The Fragile Nature of ‘Geek Cred’
Beware the power of words, folks. Over at Cinematical, the movie news site’s resident "geek beat" contributor Elisabeth Rappe has taken a comment I left on one of her recent posts and turned it into a full-blown column, titled "The Touchiness of Geek Cred."
In the column, Rappe discusses the Survivor-esque mentality of geekery and the first time she realized that niche-culture gatherings like comic and science-fiction conventions weren’t the friendly grounds she expected them to be. The ever-present drive to cull the herd and create a higher place on the social ladder is in full effect just as much inside the niche cultures as outside, she observes.
For geeks of the feminine persuasion, the environment is even more cut-throat, according to Rappe:
As a female, I find I have to prove myself even more. The first time I went to ComicCon, I fell into a casual conversation with a guy about the comic book movie spin-offs. I mentioned that I really wanted to see the eventual Wolverine, and he sneered: "You just want to see it because you’re a girl, and Hugh Jackman is hot!"
"Hey," I replied tartly. "Wolverine is the best at what he does, and what he does isn’t very nice."
"You know the catchphrase.
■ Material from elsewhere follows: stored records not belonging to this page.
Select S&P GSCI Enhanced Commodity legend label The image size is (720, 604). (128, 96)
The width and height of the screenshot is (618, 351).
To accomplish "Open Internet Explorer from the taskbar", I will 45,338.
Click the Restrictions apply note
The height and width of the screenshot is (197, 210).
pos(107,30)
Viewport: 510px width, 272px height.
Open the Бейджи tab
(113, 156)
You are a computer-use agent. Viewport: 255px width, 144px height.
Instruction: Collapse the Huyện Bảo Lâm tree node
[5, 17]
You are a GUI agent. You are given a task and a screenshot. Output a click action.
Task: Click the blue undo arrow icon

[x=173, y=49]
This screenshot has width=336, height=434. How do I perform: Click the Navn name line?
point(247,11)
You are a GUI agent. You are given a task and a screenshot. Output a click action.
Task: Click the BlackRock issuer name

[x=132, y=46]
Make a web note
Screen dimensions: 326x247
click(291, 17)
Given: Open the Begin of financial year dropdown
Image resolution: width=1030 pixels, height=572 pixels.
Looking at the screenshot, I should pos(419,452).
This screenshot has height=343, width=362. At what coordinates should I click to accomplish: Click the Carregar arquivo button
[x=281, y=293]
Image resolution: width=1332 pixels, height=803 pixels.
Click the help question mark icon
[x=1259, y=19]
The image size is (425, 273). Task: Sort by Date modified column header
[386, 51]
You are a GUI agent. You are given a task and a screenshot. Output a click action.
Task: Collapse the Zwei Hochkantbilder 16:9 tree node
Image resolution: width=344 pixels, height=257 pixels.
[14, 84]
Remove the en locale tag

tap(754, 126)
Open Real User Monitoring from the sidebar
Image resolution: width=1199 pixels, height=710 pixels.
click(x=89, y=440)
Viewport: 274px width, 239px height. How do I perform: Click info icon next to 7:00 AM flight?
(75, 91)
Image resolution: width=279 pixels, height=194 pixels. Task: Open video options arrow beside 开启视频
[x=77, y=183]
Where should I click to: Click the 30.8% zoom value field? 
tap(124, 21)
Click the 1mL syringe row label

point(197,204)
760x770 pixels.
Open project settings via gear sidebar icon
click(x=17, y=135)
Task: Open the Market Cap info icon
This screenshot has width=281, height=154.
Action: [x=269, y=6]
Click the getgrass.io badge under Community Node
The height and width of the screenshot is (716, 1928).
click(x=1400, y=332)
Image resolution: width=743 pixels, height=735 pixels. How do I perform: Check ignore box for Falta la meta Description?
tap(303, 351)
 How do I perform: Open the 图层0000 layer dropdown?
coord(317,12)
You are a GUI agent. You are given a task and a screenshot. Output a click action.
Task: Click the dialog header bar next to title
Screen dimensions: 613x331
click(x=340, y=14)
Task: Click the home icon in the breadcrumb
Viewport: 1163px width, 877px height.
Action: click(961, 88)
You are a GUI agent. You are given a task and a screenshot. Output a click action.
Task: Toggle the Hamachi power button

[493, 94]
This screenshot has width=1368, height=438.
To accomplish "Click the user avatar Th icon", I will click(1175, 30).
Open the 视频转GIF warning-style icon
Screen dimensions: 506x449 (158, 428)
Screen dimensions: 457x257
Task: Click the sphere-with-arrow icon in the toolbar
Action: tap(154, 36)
I take that back."
Well, thanks. This is something a geeky girl runs up against often, and it is useless to fight it. Men can see Catwoman for Halle Berry, girls cannot see 300 for Gerard Butler. Frankly, I do it too. One woman I was friends with joined my online movie community solely to talk about Butler. She was horrified when the fanboys called her on it. But I too was aghast. "You can’t just go in and talk about hot guys – you have to talk about Frank Miller first! You have to prove yourself a geek!"
Head over to Cinematical for the rest of the column.
Rappe’s observations reminded me of a recent post here on ComicMix, in which I mentioned that I have yet to read any of the Harry Potter books and narrowly escaped a nasty tar-and-feathering by readers.